As the dataset for the project, the N170-dataset was chosen.
As the three subjects, to be manually pre-processed, the subjects 001, 003 and 014 were chosen.
The rest of the subjects were pre-processed with provided pre-processing information.
### Structure
```
├── Dataset: The dataset of the project as well as the manually selected bad segments are stored here.
| ├── n170: Store the dataset here.
| └── preprocessed: Bad segments are stored here.
├── cached_data: Data that is generated in the analysis part is stored here.
| ├── decoding_data: Results of the classifiers.
| ├── erp_peaks: ERP peaks needed for the ERP analysis.
| └── tf_data: Time-frequency data needed for the tf-analysis.
├── test: Contains unittests and one visual check.

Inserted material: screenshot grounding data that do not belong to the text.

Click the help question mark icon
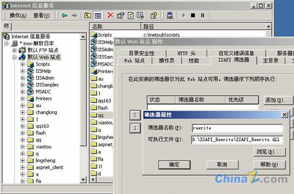 [154, 16]
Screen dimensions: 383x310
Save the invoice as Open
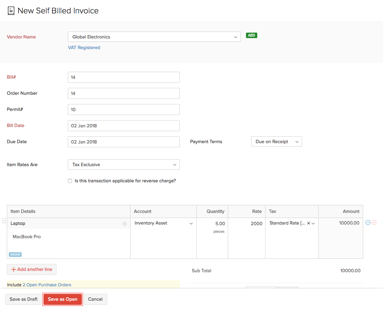(x=62, y=299)
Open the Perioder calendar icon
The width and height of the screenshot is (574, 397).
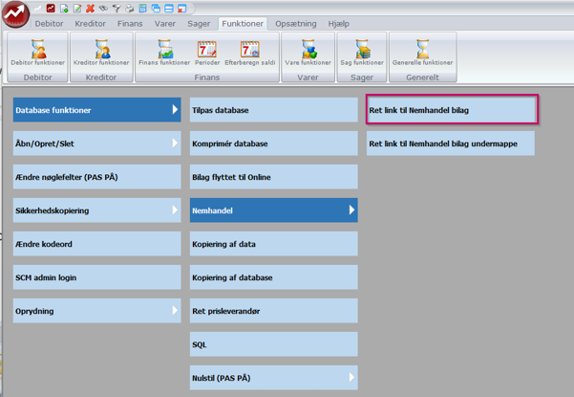pyautogui.click(x=207, y=52)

├── utils: Contains helper methods
| ├── ccs_eeg_semesterproject: Methods given in the lecture.
| ├── ccs_eeg_utils_reduced: Method for reading in BIDS.
| ├── file_utils.py: Methods for reading in files and getting epochs.
| └── plot_utils.py: Methods for manually created plots.
├── preprocessing_and_cleaning.py: The preprocessing pipeline.
├── erp_analysis.py: The ERP-Analysis and computation of ERP peaks.
└── decoding_tf_analysis.py: Decoding and time-frequency analysis.
```
### Running the project
To run the project python 3.7 is required and anaconda recommended.
To ensure reproducability, randomstates were used for methods which are non-deterministic.
The randomstates used are either '123' or '1234'.\
The following libraries are needed:
- Matplotlib 3.3.3
- MNE 0.22.0
- MNE-Bids 0.6
- Numpy 1.19.4
- Scikit-Learn 0.23.2
- Pandas 1.2.0
- Scipy 1.5.4
For the code to work, the N170 dataset needs to be provided and put into the folder 'Dataset/n170/', so that the file structure 'Dataset/n170/sub-001', etc. exists.
The pre-processed raw objects are saved in their respective subject folder, in 'Dataset/n170/'.
When first running the analysis, it may take a while.
After running it one time the data is cached, so that it can be reused if the analysis should be executed again at a later time.
For the cached data to be used, a boolean parameter has to be set in the respective analysis method.
It may be necessary to set the parent directory 'semesterproject_lecture_eeg' as 'Sources Root' for the project, if pycharm is used as an IDE.
### Parameters
Parameters have to be changed manually in the code, if different settings want to be tried.
### Visualisation
The visualisation methods that were used to generate the visualisations in the report, are contained in the code, if they were created manually.
If a visualisation method from mne was used to create the visualisation, it may exist in the code or not.